§ Consegna: Puoi riportare per intero il brano su insufficienza e stenosi aortica, senza alcuna modifica?

INSUFFICIENZA AORTICA

Nelle fasi precoci della IA cronica severa l’ECG mostra segni di ipertrofia e di sovraccarico del ventricolo sinistro. Nelle fasi più avanzate il tratto ST si sottoslivella   e   l’ampiezza di QRS tende ad aumentare.

 

RX TORACE

 

STENOSI AORTICA

L’immagine cardiaca non appare ingrandita nelle SA pure, a meno che non sia presente uno scompenso cardiaco in fase avanzata. Le calcificazioni valvolari, se attentamente ricercate, sono sempre evidenti nei pazienti con SA severa; nei soggetti anziani, al di sopra dei 60 anni, sono compatibili anche con SA di grado lieve.

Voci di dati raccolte
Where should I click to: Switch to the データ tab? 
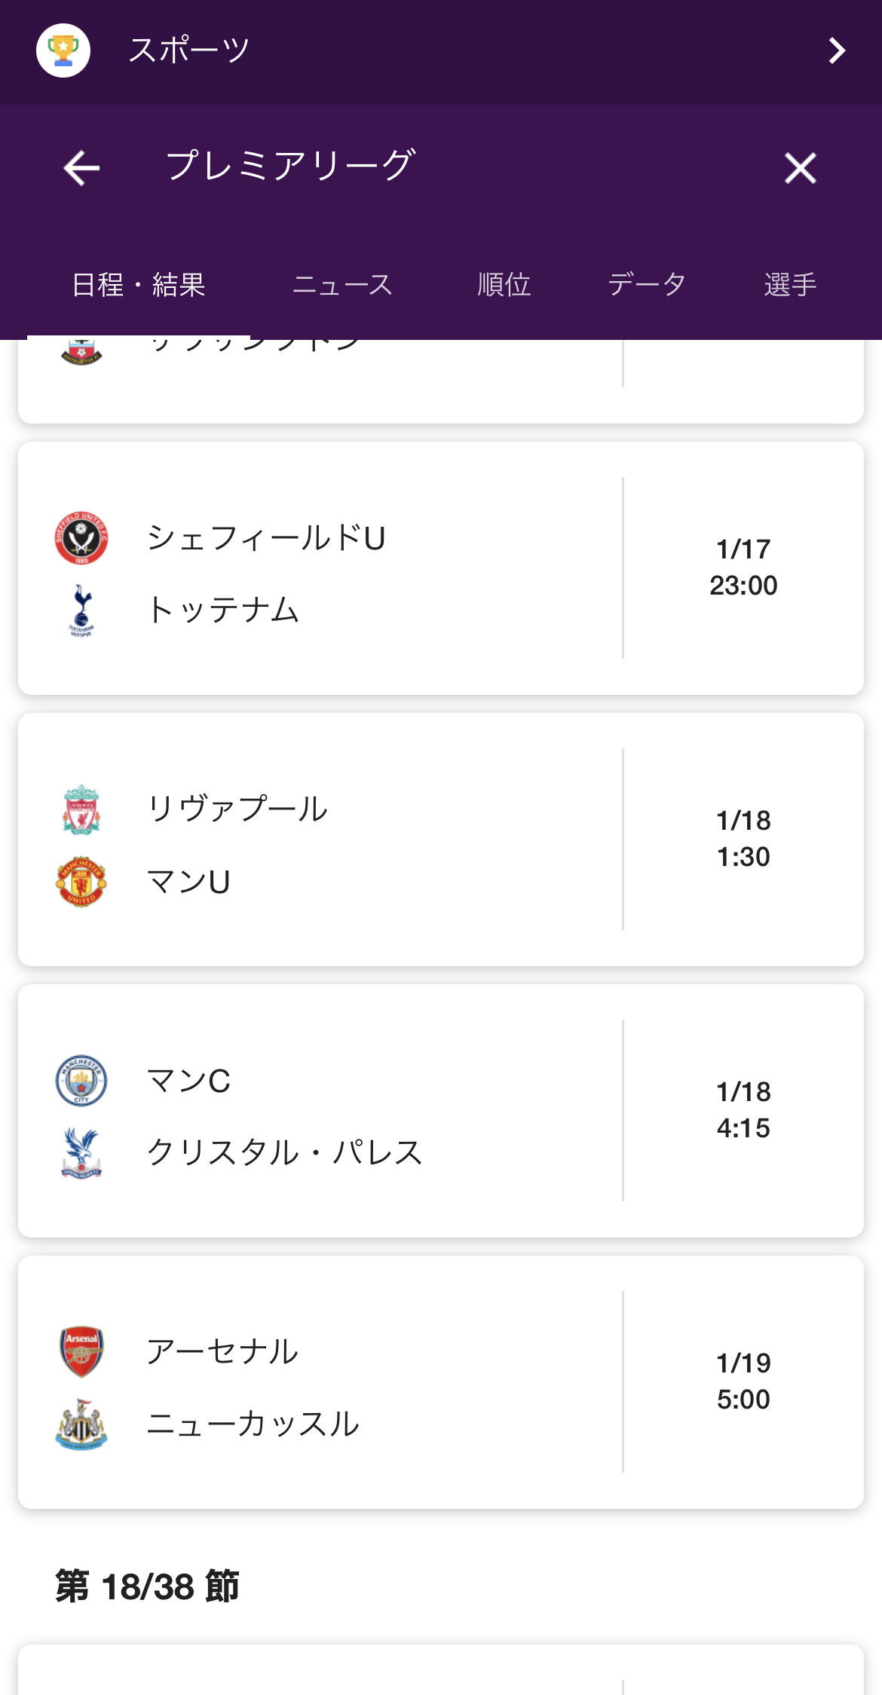click(x=647, y=285)
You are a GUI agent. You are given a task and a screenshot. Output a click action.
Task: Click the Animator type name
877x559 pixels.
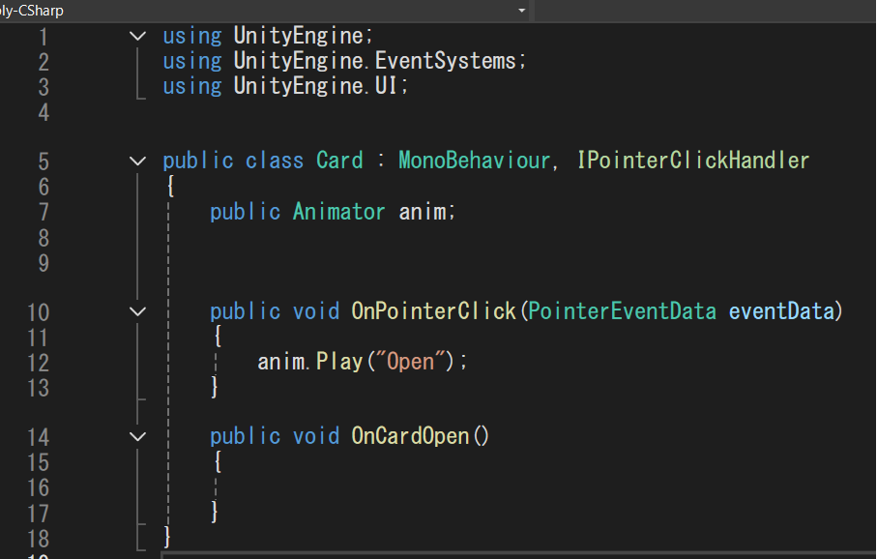click(x=338, y=211)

§ Risposta qui sotto:
INSUFFICIENZA AORTICA

Nelle fasi precoci della IA cronica severa l’ECG mostra segni di ipertrofia e di sovraccarico del ventricolo sinistro. Nelle fasi più avanzate il tratto ST si sottoslivella   e   l’ampiezza di QRS tende ad aumentare.

 

RX TORACE

 

STENOSI AORTICA

L’immagine cardiaca non appare ingrandita nelle SA pure, a meno che non sia presente uno scompenso cardiaco in fase avanzata. Le calcificazioni valvolari, se attentamente ricercate, sono sempre evidenti nei pazienti con SA severa; nei soggetti anziani, al di sopra dei 60 anni, sono compatibili anche con SA di grado lieve.